▶ _DIRECTIVE_: Write out every line of the material below word for word, leaving out the pictures.

Document and screenshot pointing entries:
## begin
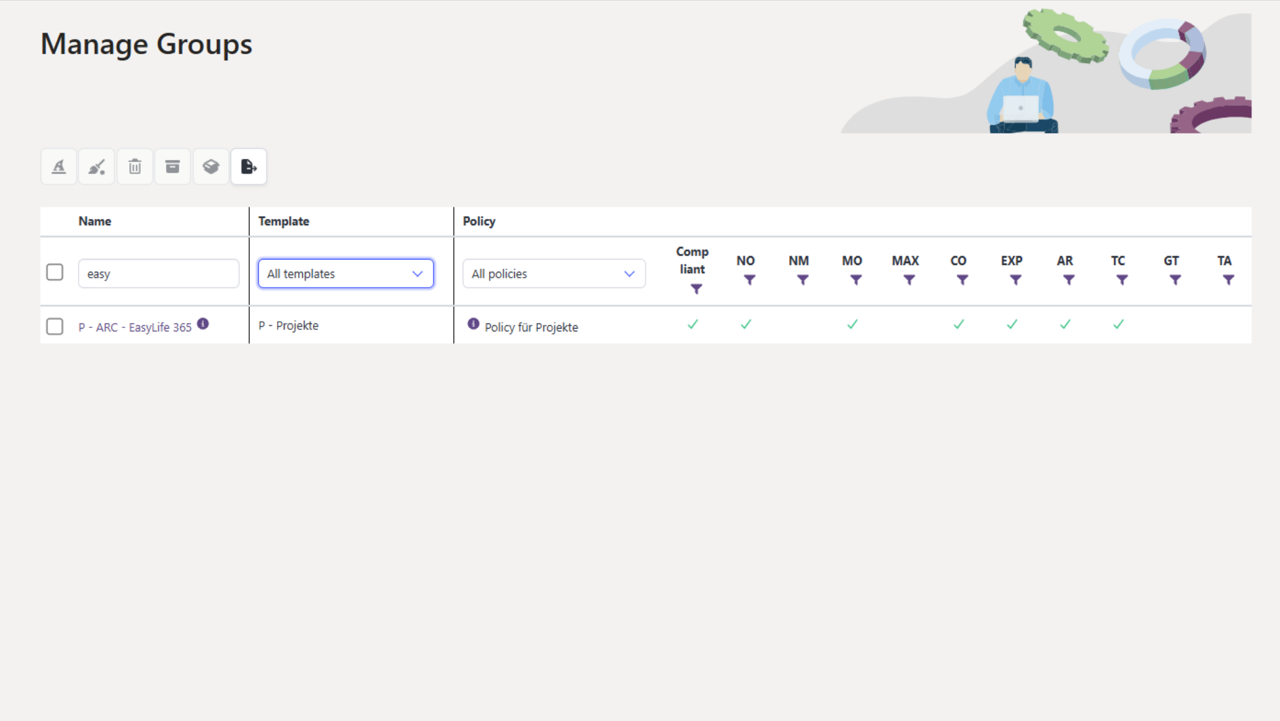Open the EXP column filter
Image resolution: width=1280 pixels, height=721 pixels.
point(1015,280)
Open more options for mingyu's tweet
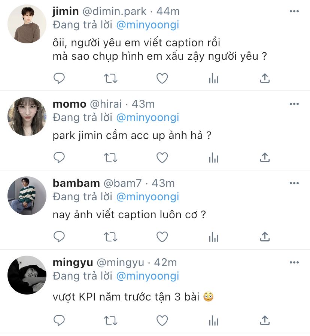The height and width of the screenshot is (336, 310). click(294, 262)
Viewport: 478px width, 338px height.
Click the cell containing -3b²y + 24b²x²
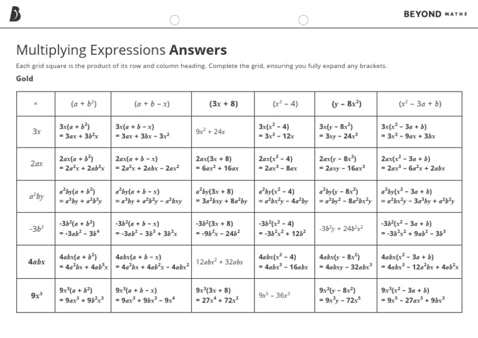pyautogui.click(x=345, y=228)
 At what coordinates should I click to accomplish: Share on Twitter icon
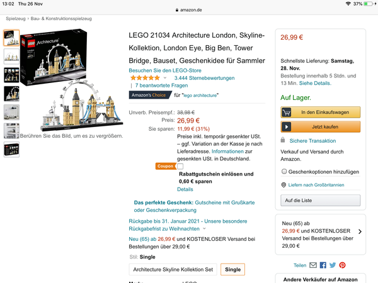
## end
▶ _FINISHED EXERCISE_:
Open the EXP column filter
Image resolution: width=1280 pixels, height=721 pixels.
point(1015,280)
Open more options for mingyu's tweet
The height and width of the screenshot is (336, 310). click(294, 262)
Viewport: 478px width, 338px height.
Click the cell containing -3b²y + 24b²x²
pyautogui.click(x=345, y=228)
 At what coordinates should I click to accomplish: Share on Twitter icon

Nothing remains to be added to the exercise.